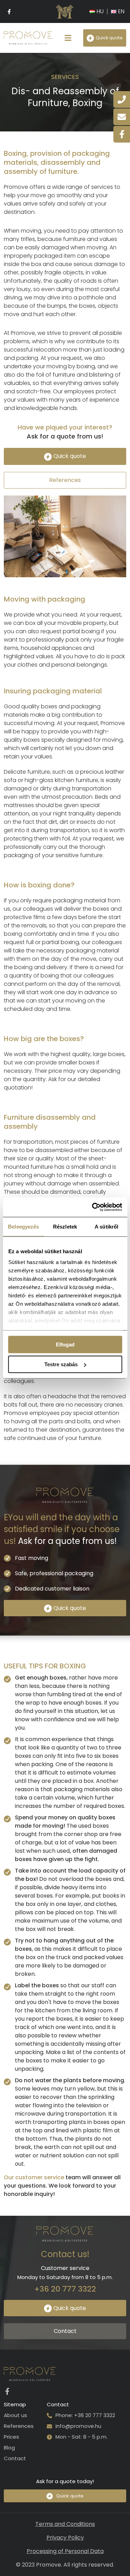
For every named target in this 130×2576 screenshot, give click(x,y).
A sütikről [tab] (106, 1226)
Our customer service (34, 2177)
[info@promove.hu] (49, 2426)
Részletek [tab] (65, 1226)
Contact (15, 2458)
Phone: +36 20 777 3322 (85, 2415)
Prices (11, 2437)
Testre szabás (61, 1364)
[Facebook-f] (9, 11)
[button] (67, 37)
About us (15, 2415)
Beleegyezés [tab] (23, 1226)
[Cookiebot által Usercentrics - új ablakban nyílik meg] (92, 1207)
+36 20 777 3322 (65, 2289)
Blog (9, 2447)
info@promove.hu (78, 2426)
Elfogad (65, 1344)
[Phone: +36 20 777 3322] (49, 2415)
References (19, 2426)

++++

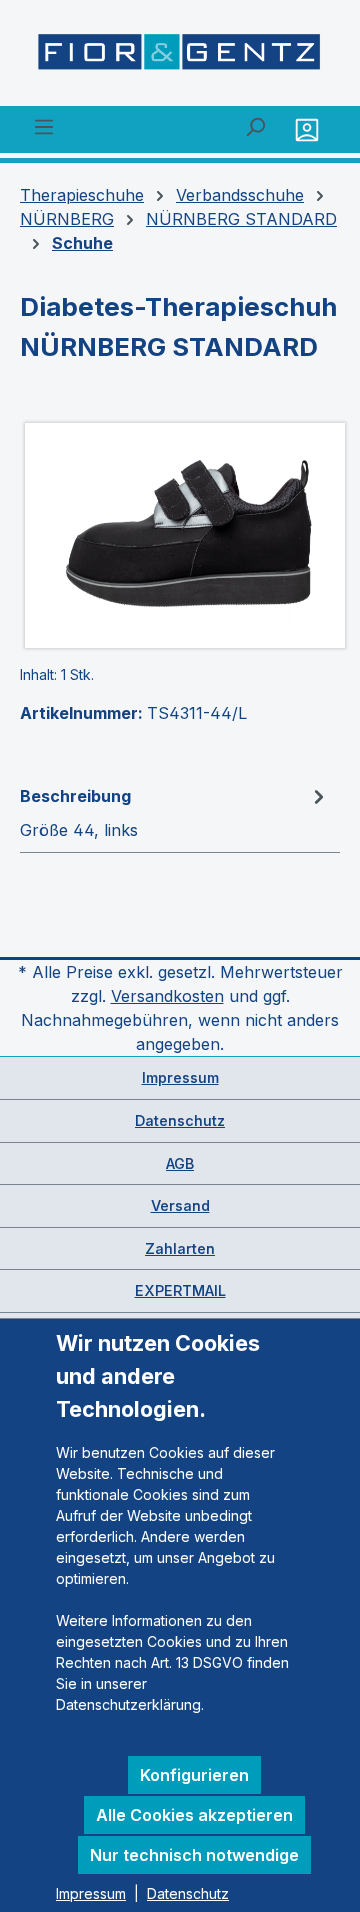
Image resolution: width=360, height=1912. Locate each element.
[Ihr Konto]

++++

▸ **EXERCISE**
Produce only the lines from the line containing "Blog (9, 2447)" through the line containing "References (19, 2426)", inclusive of both, exactly as they stand in the entries above.

▸ **SOLUTION FOR THIS EXERCISE**
Blog (9, 2447)
info@promove.hu (78, 2426)
Elfogad (65, 1344)
[Phone: +36 20 777 3322] (49, 2415)
References (19, 2426)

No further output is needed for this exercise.